De la traversée du pays on retiendra moins la dimension touristique et gastronomique — des kebabs, encore des kebabs ! — que les rencontres avec de rares visiteurs européens peut-être inconscients des dangers qu'ils bravent, ceux de la police religieuse ou du désert, et avec les migrants afghans fuyant les talibans, venus en Iran trouver un travail sous-payé et une liberté toute relative avant de migrer vers d'autres cieux.

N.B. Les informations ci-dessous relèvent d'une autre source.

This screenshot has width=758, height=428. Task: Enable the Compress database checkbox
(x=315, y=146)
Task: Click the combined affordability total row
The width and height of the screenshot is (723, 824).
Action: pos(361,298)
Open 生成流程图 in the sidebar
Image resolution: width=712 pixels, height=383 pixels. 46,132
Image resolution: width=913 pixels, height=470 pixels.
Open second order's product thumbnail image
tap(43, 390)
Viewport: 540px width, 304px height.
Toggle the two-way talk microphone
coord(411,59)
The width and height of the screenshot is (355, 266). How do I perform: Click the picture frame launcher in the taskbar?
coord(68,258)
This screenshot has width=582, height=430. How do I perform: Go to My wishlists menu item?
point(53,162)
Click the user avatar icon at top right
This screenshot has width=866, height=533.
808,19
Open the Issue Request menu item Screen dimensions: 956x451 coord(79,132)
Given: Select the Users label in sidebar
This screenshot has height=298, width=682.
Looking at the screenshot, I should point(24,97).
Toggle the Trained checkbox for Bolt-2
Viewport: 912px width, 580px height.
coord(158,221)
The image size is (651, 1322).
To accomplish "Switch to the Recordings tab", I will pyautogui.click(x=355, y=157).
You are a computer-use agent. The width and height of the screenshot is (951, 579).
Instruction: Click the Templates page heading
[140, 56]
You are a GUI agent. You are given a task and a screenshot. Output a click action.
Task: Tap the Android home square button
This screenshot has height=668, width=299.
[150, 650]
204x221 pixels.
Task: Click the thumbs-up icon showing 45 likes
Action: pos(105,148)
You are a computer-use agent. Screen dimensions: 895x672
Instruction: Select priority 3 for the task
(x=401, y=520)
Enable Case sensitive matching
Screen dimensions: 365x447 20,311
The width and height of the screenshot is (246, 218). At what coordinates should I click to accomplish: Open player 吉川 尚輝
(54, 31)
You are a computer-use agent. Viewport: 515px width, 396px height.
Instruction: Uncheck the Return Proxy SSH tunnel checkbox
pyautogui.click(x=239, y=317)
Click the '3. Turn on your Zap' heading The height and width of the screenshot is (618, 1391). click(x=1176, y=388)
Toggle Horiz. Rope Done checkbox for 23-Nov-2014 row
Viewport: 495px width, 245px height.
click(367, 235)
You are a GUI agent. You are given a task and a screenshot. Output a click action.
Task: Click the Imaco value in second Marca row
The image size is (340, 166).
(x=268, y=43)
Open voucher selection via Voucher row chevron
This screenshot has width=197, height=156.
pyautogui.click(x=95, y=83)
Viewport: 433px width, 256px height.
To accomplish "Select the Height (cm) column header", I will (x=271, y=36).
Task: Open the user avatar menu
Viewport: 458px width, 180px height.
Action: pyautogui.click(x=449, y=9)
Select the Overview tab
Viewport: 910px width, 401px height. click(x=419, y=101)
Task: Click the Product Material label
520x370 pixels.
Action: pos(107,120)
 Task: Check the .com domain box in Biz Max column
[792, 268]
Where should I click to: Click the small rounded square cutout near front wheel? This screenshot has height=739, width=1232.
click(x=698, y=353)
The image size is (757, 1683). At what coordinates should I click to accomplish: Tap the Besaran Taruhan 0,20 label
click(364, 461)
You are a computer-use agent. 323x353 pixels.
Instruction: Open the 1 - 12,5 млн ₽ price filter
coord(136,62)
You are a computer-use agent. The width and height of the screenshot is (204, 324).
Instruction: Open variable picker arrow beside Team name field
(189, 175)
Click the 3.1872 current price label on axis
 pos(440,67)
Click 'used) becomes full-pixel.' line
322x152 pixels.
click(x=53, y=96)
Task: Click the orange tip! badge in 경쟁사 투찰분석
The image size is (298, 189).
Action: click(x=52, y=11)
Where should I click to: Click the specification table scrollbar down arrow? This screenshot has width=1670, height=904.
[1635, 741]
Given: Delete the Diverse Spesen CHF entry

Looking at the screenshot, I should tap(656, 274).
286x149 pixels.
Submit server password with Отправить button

Du contexte politique dépend une certaine tension entretenue d'un bout à l'autre du livre. Se rendre en Iran étant fortement déconseillé par les autorités françaises, l'auteur doit éviter d'afficher trop ouvertement sa sympathie pour les Iraniennes et Iraniens qui crient « Mort au Dictateur ! » ou tiennent des propos susceptibles de vous envoyer en prison, et dans le cas d'un étranger augmenter la collection d'otages du régime. Il fréquente malgré tout des opposants déterminés réagissant à la mort sous la torture de l'étudiante Mahsa Amini et autres martyrs de la liberté. C'est quand François-Henri Désérable veut se rendre sur la tombe de l'étudiante martyre, près de Saqqez au Kurdistan, que les Gardiens de la Révolution le somment de déguerpir du pays.
Les amateurs de littérature de voyage retiendront plutôt le jeu de va-et-vient entre le récit de Désérable et celui de Bouvier qui, six décennies plus tôt, voyageait avec son ami illustrateur à bord d'une Fiat Topolino, toujours en panne. Désérable traverse le désert de Lout en camping-car confortable, et il bénéficie d'Internet pour transférer ses photos en Europe sans rien perdre. Et puis les villes traversées ont changé... Sans doute ont-elles perdu leur charme. Cet “exotisme” qu'avaient trouvé les Suisses au temps du shah... s'est usé.
Tout cela est raconté avec légèreté et à peine quelques petites familiarités de langue qui nous éloignent d'un autre précédent récit, le voyage de Pierre Loti à travers ce qui était encore la Perse.
• François-Henri Désérable : L'Usure du Monde. Une traversée de l'Iran. Gallimard, 2023, 153 pages.